China angrily rebuffed criticism yesterday by US Secretary of State Hillary Clinton in her speech in which she called for a thorough investigation into the hacking of human rights activists’ email accounts.

“In an interconnected world, an attack on one nation’s networks can be an attack on all,” Clinton had said. Her speech comes in the wake of last week’s alleged cyber attacks from inside China on internet search giant Google’s servers and those of 20 other international firms where attempts were made to access Gmail accounts of human rights activists.

Google may exit China

Google last week threatened to leave China over the alleged hacking attempts.
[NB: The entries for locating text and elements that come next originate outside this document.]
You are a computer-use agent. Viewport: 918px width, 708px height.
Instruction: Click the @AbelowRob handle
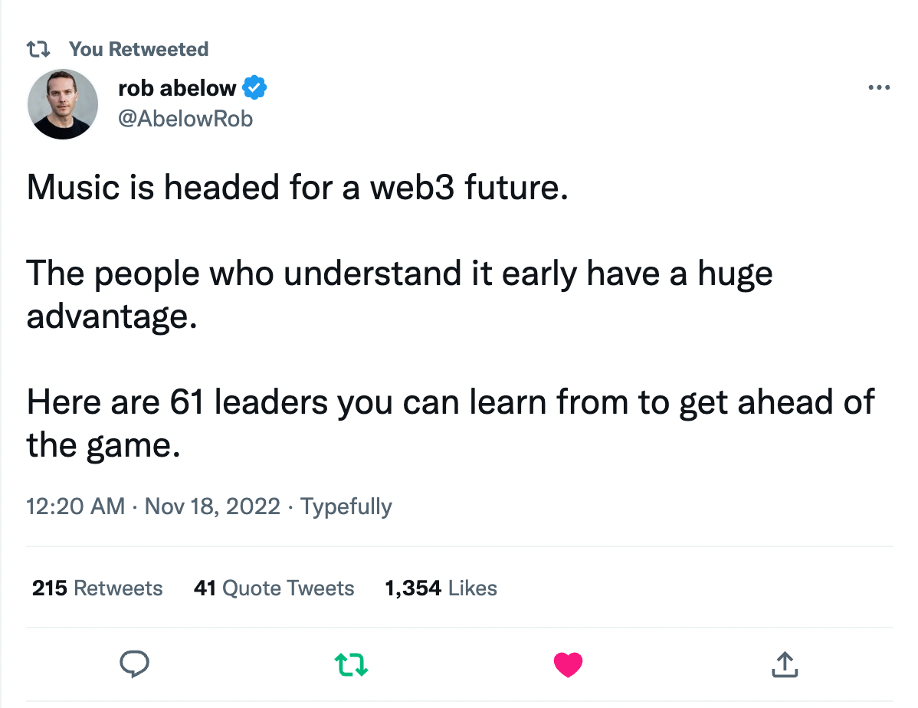186,118
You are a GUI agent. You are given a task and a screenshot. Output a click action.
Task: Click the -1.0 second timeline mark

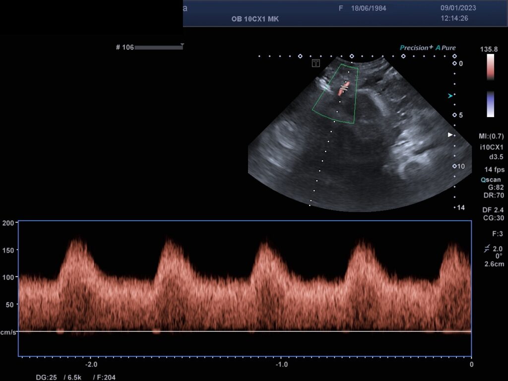tap(281, 364)
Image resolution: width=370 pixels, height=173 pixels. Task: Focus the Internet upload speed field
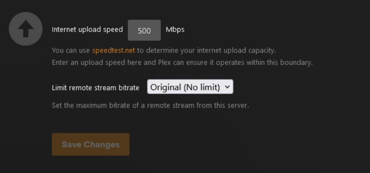pyautogui.click(x=144, y=30)
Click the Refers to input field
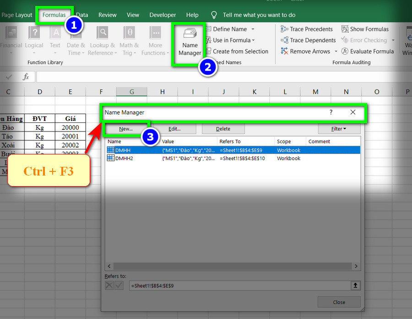Screen dimensions: 412x319 point(239,286)
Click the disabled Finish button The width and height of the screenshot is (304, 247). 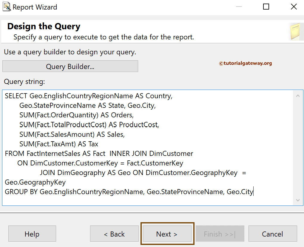click(x=220, y=234)
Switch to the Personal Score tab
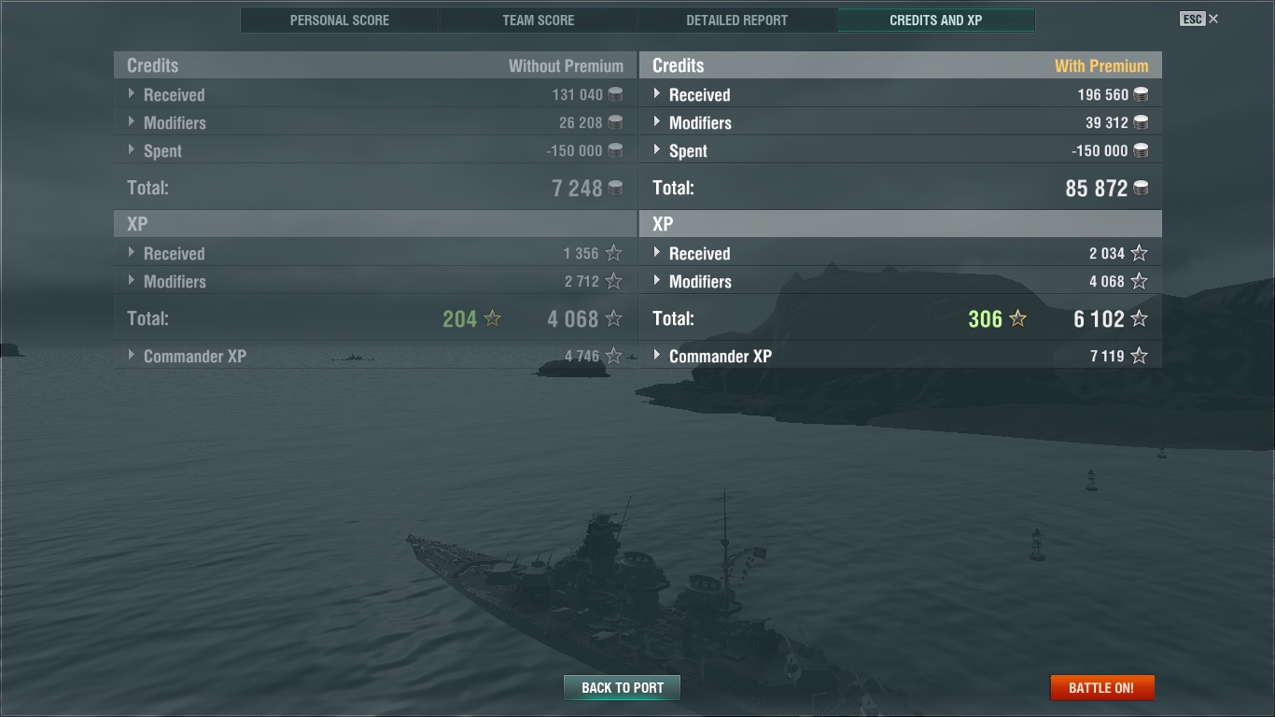The height and width of the screenshot is (717, 1275). click(340, 20)
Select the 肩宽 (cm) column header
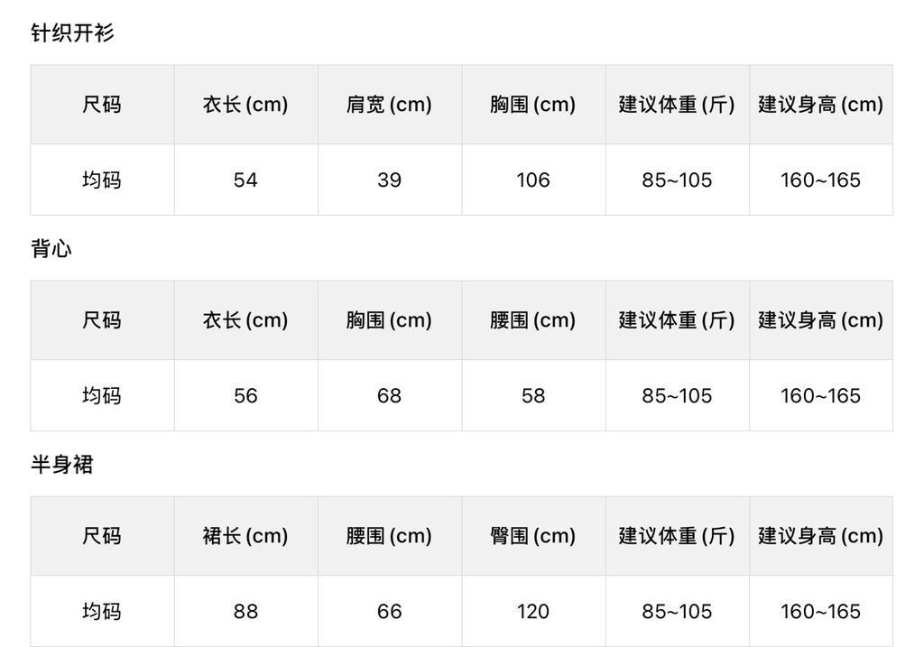Image resolution: width=924 pixels, height=647 pixels. (x=389, y=105)
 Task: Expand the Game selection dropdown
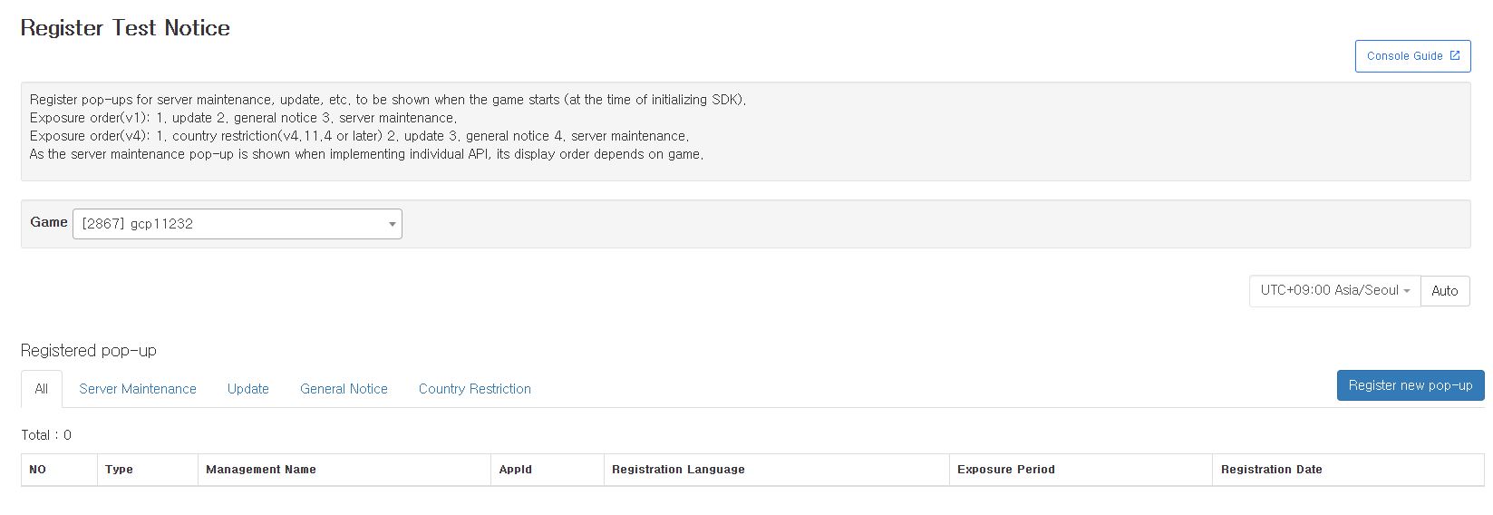[x=237, y=224]
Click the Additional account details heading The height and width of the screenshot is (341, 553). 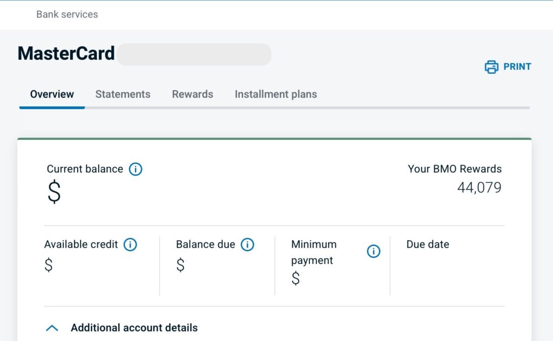(x=134, y=328)
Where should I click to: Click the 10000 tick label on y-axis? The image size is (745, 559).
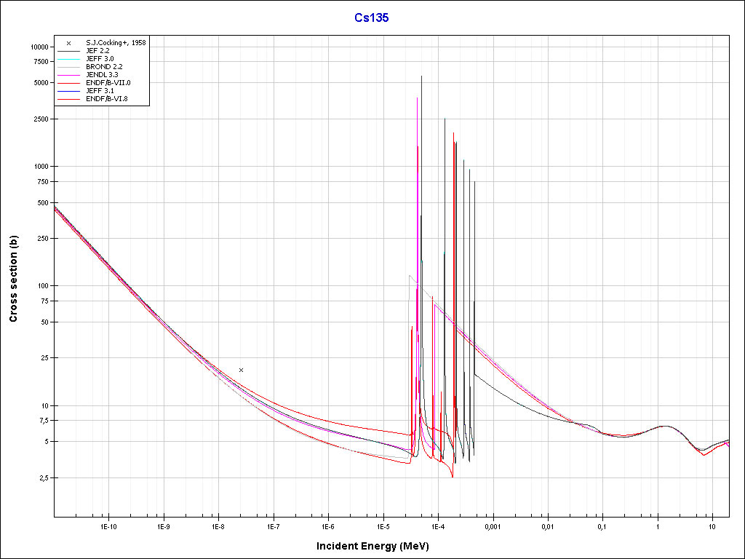click(39, 47)
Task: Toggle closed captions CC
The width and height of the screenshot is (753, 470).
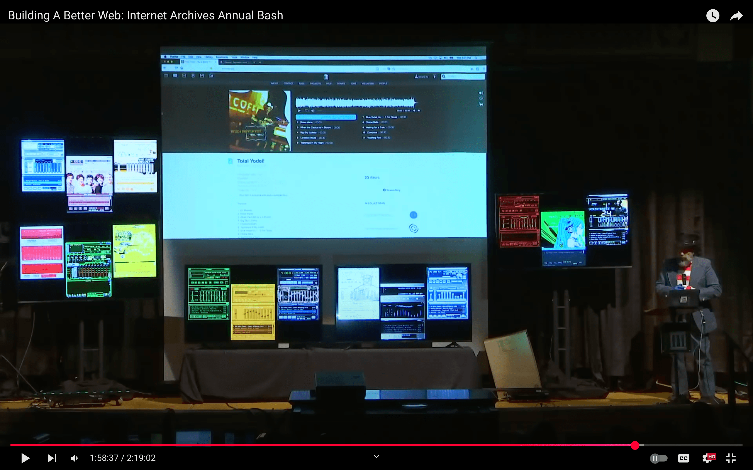Action: point(683,458)
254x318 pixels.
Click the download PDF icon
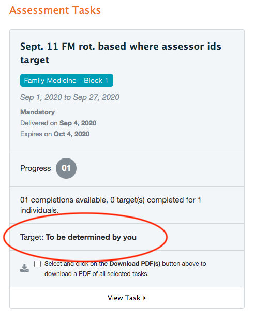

The company is conducting an internal investigation into whether Google staff in China were complicit with the Chinese authorities in accessing its servers.

China is understood to operate a massive surveillance system known as the ‘Great Firewall of China’ and it is estimated the country has 30,000 or more “internet police” who monitor offending content, such as pornography or political comment under what is known as the ‘Golden Shield Project’.

“Countries or individuals that engage in cyber attacks should face consequences and international condemnation.”

Echoing former British prime minister Winston Churchill, Clinton likened online censorship in countries like China, Vietnam and Iran to the rise of communism in Europe and said there’s a threat of the rise of a new “information curtain” that could descend on the world.

China’s response

However, China is having none of this and said today that US calls for greater internet freedom could damage bilateral ties between the world’s first- and second-biggest economies.

“The US has criticised China’s policies to administer the internet and insinuated that China restricts internet freedom,” foreign ministry spokesman Ma Zhaoxu said in a statement.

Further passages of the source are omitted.